::: The records :::

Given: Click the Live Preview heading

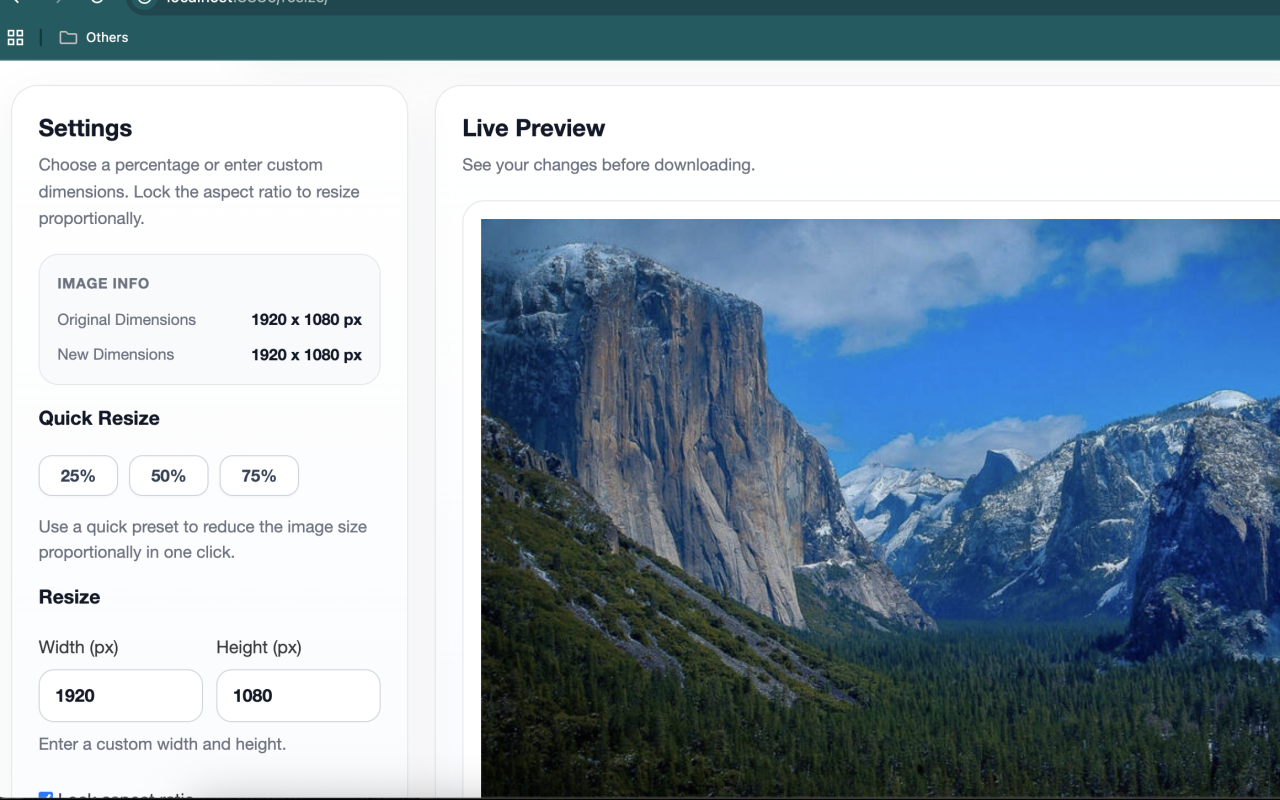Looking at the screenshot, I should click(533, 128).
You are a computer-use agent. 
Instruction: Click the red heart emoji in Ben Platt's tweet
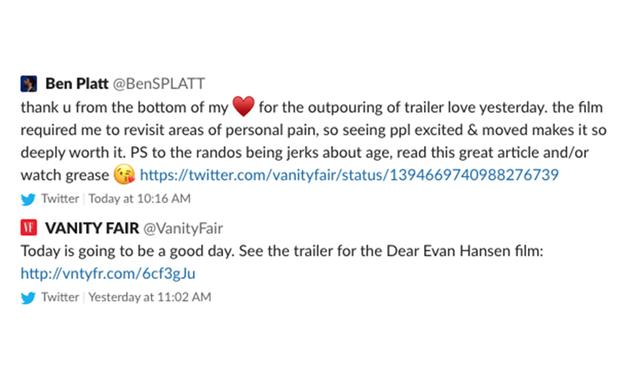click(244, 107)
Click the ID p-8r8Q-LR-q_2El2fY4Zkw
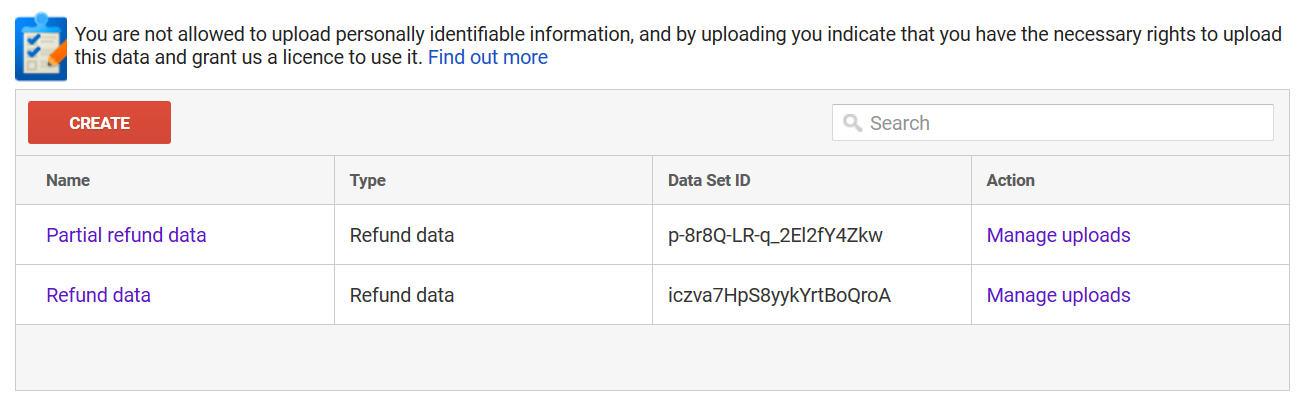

:::

Task >>
Only the pictures should be left out; write out everything else in the records exactly.

Response box >>
Given: Click the Live Preview heading

Looking at the screenshot, I should click(533, 128).
You are a computer-use agent. 
Instruction: Click the red heart emoji in Ben Platt's tweet
click(244, 107)
Click the ID p-8r8Q-LR-q_2El2fY4Zkw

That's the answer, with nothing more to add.